Allen Stewart Konigsberg, to call Woody by his real name, was a college dropout. But in high school he was already making money providing gags for pressagents and columnists to attribute to celebrities. He went on to that finishing school for an entire generation of comedy writers, Sid Caesar's Your Show of Shows. When Woody became a performer, though he hated standing out there all by himself, he climbed quickly to big clubs and television. He began his movie career as writer and player in a film he came to hate, What's New Pussycat? but it made money and helped establish him. Outwardly, Allen's history is in the tradition of the great American success stories. All his anguish is internal, which, of course, is not to be held against him.
As the one-liners have turned into dialogue of a rather subtle kind, Allen's old reliance on parody has also greatly diminished. He was an early devotee of the recent movie convention that comedy must live off the medium's own history, satirizing once beloved forms.

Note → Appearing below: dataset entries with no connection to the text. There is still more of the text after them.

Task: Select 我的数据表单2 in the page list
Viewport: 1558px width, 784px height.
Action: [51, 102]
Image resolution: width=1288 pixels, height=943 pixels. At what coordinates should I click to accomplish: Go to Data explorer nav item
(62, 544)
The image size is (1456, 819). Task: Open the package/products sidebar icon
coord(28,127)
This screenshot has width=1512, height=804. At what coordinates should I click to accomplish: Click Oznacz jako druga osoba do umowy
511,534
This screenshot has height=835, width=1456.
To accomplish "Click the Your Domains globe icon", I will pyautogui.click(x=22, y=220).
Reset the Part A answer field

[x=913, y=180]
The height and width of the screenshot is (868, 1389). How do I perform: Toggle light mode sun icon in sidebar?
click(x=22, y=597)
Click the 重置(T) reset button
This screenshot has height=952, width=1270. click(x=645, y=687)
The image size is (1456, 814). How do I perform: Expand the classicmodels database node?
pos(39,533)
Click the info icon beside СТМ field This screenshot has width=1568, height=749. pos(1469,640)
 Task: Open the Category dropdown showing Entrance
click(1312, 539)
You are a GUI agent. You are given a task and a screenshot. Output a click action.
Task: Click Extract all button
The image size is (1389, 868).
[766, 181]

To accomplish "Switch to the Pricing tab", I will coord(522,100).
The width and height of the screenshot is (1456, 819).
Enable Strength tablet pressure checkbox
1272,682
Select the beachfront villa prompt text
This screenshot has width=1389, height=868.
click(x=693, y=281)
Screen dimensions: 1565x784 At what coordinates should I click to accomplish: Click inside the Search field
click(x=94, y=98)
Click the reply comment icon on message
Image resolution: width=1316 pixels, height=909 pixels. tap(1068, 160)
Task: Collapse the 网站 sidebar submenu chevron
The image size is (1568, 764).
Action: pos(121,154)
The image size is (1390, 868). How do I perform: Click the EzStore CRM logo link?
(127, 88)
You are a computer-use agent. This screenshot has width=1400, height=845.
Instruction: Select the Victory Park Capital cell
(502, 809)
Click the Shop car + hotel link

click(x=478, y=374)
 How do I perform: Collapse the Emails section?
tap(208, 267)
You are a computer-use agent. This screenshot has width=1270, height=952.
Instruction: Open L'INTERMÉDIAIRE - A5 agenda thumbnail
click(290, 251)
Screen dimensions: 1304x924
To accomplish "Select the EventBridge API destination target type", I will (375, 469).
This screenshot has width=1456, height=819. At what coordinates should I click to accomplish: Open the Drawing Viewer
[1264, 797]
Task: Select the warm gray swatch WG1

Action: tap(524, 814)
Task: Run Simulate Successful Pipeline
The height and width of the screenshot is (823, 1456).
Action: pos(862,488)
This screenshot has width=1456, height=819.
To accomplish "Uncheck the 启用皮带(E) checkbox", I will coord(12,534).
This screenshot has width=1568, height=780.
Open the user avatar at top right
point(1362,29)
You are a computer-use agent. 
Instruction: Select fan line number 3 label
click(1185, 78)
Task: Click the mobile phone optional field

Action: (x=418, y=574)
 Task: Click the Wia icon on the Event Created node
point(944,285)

Take the Money and Run, Everything You Always Wanted to Know About Sex (1972) and Bananas (1971) contained brilliant brief send-ups of Ingmar Bergman and Sergei Eisenstein. But parody, like one-liners, is distancing, a way of protecting yourself from the full implications of your obsessions.
Allen began submerging his parodic impulses, or, anyway, integrating them more closely into his story, as early as Sleeper. But as recently as Annie Hall he was still reluctant to abandon the security blanket he wove for himself out of one-liners and sight gags. Throughout that picture, he cut away from the story for straight-to-the-camera routines about his past life. After all, his career had been built on this direct style. He felt obliged, as he once said, to keep "going for the big laugh all the time." Allen's mind drifts naturally to quick gags that he jots down on matchbooks and napkins as he wanders through life; it is a form of whistling past the graveyard.